Private markets are entering the wealth era, but momentum alone will not carry them there. The panel took aim at questions the industry often treats as settled: whether retail demand is proven, whether today's wrappers are their final form, and whether the rails can carry what is coming.
The friction is structural. The unit of instruction in private markets remains a physical legal document that can take weeks to process, redemptions still arrive by fax and post, and an industry handling roughly 150,000 subscriptions a year is contemplating demand measured in millions of orders. The sell order, as the panel noted, barely existed as a concept until three years ago.
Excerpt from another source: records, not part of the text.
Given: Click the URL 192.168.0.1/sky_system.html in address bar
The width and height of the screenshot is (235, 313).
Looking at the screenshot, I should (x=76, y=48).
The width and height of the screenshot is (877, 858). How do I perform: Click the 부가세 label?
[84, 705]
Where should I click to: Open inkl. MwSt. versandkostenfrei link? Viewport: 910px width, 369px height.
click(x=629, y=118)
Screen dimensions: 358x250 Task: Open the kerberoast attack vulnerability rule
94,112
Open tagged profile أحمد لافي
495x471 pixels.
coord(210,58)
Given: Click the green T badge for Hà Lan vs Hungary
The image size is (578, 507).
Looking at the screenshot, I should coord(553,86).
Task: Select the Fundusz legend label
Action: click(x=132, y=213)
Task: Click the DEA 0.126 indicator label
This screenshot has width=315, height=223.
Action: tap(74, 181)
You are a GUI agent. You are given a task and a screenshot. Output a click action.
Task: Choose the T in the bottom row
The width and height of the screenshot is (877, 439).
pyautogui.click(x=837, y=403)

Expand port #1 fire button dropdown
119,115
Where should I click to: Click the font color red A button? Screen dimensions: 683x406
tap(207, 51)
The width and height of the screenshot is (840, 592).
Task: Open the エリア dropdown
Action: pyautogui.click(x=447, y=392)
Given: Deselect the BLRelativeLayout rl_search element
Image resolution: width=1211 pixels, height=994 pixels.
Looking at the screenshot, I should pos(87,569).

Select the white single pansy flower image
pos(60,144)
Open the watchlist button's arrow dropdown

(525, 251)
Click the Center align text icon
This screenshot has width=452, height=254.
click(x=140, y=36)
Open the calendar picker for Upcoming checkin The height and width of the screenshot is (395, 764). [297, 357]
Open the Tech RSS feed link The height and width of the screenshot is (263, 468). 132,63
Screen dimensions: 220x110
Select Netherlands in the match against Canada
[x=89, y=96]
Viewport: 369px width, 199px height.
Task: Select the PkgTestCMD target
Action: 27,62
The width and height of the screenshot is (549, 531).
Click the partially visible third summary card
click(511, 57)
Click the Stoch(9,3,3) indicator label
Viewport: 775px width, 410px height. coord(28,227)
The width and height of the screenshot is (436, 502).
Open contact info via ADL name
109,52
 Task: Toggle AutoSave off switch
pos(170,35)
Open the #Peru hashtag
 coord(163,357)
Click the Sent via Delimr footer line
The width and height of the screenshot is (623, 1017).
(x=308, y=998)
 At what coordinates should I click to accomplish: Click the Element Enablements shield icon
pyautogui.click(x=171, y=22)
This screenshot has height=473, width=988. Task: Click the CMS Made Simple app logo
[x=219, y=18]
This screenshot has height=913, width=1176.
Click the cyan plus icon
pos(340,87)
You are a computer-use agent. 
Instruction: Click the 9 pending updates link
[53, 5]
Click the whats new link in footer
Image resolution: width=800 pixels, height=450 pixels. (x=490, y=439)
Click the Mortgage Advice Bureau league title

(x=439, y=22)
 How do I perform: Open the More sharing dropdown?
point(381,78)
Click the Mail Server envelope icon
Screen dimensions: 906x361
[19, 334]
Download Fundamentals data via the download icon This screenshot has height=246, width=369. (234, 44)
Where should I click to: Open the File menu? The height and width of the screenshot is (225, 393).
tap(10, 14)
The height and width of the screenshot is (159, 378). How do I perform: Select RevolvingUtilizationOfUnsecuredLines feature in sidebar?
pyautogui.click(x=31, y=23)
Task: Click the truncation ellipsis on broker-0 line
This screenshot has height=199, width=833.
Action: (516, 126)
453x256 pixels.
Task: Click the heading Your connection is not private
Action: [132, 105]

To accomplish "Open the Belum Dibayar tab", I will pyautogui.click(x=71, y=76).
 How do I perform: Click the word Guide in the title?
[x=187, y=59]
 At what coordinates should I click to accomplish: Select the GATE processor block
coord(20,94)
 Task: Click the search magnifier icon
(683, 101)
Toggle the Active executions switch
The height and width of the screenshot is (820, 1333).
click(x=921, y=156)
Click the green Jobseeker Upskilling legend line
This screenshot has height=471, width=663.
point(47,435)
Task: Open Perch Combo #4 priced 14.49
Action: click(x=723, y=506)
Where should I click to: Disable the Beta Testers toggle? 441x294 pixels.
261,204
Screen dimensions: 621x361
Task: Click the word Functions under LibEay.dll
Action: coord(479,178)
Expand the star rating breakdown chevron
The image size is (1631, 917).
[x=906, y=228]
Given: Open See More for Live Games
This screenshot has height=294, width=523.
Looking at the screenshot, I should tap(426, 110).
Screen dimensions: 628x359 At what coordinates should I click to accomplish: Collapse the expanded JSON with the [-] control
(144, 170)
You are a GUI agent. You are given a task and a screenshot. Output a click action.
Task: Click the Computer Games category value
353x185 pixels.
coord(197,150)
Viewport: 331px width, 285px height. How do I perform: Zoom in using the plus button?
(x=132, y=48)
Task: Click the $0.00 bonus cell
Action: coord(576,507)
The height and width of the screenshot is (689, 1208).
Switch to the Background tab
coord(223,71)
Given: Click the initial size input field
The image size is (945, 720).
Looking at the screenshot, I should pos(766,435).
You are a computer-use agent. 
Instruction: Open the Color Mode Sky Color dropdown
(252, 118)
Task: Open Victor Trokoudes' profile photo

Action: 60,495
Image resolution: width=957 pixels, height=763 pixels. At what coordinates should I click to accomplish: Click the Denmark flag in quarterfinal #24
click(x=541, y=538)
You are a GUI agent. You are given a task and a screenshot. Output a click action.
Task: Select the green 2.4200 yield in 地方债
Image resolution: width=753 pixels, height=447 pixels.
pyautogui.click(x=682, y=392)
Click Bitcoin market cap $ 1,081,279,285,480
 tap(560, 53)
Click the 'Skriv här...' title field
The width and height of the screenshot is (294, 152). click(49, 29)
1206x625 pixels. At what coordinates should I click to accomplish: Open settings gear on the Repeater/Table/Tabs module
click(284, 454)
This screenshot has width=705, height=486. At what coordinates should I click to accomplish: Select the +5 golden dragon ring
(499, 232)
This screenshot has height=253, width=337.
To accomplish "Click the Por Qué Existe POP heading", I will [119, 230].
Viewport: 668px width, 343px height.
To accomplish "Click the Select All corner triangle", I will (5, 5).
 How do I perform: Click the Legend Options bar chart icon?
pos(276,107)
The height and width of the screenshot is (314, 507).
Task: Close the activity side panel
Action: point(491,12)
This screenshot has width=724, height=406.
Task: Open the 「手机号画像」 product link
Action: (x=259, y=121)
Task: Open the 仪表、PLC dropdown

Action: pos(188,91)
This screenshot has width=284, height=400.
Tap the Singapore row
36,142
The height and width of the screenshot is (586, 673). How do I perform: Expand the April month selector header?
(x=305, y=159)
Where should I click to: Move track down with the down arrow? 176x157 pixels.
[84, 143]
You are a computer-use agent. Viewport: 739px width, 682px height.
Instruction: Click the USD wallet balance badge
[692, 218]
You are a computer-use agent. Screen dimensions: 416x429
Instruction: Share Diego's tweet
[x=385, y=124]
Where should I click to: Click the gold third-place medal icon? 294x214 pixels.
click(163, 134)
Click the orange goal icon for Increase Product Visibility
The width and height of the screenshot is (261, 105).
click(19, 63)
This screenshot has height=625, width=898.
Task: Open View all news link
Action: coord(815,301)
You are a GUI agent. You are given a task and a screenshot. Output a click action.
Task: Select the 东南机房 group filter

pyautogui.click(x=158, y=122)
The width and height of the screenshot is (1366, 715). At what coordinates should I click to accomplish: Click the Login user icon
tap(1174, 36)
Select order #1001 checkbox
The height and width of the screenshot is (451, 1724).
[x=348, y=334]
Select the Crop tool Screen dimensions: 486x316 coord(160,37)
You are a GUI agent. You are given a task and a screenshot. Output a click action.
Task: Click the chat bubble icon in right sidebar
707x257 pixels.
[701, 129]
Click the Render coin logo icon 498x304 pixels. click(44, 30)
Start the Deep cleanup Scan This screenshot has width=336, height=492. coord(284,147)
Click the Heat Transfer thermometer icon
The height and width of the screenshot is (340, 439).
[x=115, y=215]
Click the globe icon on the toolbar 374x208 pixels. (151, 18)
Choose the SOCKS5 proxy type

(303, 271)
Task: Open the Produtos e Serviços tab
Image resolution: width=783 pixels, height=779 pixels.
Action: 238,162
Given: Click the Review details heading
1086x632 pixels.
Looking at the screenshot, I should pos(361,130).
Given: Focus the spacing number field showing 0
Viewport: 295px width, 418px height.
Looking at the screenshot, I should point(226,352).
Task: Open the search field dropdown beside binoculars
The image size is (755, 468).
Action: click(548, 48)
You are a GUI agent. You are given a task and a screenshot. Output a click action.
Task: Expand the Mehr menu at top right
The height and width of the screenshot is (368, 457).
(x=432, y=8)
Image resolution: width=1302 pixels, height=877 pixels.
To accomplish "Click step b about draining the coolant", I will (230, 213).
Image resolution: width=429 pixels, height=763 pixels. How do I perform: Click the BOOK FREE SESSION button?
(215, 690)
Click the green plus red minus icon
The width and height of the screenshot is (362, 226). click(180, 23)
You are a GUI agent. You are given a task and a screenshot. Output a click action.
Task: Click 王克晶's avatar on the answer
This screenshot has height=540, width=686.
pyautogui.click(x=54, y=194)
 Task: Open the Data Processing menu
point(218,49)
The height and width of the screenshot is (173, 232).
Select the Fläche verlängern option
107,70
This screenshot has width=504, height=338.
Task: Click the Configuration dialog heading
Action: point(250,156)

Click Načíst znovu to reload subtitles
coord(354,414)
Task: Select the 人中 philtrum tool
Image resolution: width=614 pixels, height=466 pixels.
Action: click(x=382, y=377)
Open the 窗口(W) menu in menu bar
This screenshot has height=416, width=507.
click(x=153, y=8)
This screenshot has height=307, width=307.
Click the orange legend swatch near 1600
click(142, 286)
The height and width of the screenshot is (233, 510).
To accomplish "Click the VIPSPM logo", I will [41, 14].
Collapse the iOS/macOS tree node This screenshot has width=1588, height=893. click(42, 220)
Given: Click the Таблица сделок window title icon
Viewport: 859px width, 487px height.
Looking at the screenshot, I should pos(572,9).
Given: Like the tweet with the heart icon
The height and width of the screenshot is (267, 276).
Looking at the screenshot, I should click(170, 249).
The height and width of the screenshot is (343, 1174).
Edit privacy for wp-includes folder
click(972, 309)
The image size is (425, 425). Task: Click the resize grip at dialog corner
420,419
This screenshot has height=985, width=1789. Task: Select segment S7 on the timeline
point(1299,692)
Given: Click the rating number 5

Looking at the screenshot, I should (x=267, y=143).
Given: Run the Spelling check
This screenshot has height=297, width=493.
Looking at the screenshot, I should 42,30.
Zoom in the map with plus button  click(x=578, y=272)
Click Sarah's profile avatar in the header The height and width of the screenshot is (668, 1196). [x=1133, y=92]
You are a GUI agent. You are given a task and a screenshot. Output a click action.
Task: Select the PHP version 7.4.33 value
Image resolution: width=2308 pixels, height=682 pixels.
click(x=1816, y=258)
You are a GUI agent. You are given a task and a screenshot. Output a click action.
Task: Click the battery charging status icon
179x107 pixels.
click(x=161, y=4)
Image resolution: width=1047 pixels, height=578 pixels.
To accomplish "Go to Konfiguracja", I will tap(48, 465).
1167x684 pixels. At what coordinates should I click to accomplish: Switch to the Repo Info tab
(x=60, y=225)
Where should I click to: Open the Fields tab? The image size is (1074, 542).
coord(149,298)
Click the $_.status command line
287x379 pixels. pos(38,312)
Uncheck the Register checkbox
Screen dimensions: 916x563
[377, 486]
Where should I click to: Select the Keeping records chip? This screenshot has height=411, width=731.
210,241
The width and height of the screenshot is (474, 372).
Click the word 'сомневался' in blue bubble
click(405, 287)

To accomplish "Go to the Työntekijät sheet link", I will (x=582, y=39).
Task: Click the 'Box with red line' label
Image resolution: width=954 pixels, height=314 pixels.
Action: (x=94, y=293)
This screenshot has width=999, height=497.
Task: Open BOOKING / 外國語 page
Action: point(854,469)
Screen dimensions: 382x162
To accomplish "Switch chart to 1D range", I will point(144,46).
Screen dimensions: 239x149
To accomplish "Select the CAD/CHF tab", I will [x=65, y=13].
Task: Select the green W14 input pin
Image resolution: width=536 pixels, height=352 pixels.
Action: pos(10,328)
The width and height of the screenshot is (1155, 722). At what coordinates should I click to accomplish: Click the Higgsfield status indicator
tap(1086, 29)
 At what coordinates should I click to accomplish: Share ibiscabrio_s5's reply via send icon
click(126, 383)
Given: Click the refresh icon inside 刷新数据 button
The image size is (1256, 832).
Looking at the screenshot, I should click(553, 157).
The work underway reflects that reality. Wrappers are being redesigned around the liquidity individual investors actually need, shared taxonomies are giving the asset class a common language, and valuation practices are evolving toward the transparency the wealth channel expects.
None of this is unprecedented. Public markets solved their own paperwork crisis and now clear a billion orders before lunch. The infrastructure can be built, and the firms that set the standards, rather than wait for them, will shape what follows.
We’re a Napster today, we need to be a Spotify tomorrow. We are in the first iteration of Private Markets automation”. Tarver observed.“We’ve got a few things right and quite a few things to improve.”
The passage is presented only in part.